Yes, in regards to isolation, but that same mentality doesn't really apply to compounds. When you're on your third rep and set of a heavy 5x5 squat session, your legs don't "burn" with lactic acid, your entire body is just fucking dead. In that regard, it's usually guys with the mental fortitude to push through the fatigue that grow like crazy. And those are two different mindsets.

Continuing to curl when your biceps burn after nearly hitting failure on 50 lbs dumbbells isn't the same as grinding out that last squat of 430 lbs. One mentality requires you to attack the weight, while the other requires you to just sit back and deal with the burning feeling.

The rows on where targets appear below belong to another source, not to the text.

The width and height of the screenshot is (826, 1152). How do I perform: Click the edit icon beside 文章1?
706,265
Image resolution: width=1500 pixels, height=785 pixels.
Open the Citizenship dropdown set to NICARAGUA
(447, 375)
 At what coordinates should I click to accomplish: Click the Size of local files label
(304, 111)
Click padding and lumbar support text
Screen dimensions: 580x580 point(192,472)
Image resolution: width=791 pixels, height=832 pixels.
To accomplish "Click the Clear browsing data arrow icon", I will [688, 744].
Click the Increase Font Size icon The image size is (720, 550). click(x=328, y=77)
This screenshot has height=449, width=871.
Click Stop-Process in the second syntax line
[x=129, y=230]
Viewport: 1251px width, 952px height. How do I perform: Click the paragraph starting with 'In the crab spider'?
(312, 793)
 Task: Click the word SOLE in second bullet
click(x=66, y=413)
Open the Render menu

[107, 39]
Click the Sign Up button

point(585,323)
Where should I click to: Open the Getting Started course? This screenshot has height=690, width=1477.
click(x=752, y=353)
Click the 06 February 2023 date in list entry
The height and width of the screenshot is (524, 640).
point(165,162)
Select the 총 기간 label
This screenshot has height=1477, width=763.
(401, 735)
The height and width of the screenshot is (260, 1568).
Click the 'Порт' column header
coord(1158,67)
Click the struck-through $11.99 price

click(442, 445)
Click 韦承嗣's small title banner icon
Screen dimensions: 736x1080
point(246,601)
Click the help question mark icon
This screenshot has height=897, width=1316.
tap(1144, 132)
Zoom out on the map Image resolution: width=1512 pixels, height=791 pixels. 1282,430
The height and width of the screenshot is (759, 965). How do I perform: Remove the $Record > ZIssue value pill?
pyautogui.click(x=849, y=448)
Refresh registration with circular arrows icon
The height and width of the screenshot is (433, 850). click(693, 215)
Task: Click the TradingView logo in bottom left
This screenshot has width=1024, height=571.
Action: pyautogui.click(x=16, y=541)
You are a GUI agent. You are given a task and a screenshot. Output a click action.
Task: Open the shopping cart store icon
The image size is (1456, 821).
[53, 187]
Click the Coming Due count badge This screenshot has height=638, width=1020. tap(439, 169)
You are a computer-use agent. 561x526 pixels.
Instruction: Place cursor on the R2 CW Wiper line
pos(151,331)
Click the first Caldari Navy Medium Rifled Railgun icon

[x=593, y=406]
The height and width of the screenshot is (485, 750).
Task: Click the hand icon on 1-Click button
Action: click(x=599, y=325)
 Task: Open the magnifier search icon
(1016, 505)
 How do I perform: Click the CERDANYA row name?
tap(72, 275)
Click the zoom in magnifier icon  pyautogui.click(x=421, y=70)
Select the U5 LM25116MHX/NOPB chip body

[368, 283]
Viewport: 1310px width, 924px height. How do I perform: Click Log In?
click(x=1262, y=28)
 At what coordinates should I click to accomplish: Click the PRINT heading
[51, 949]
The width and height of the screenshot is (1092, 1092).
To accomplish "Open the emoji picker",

I know because I love compounds and use to hate isolation. I actually didn't do any isolation movements for the first 3 years or so of training, and didn't implement them at all until I realized my quads, chest, and back looked like they belonged on someone with 10 times the shoulder and biceps mass I had.
 
In short, yes, to some degree. Gets counted in the genetics equation. I tore my supraspinatus and infraspinatus off the bone in December. In the 3 week interim before surgery, I was still figuring out a way to OHP. It was either it didn’t hurt or my pain tolerance is high(I surmise the latter based on my opioid resistance, another story for another day). But, yes, like I said, it plays a role, being able to work through minor injuries, etc, all part of the genetics theory.
 
Yes. But i don’t think it’s really about pain at all.

To some level this is entirely trainable. This question stands for anyone who’s successful at almost anything. Barring elite talent (and even elite talent has to work), nearly everyone who’s achieved something has done so by tolerating the here and now for the rewards of then and there down the road.

this is as simple as using your little voice in your head to do that 11th rep instead of stopping at 10. Studies show every tiny victory of that sort adds up momentum, physically, in your brain, that makes that behavior more easily achieved the next time.

some of us are tapped and will excel easier at this or anything else where passion crosses ability. But most people are capable of far more than they do daily.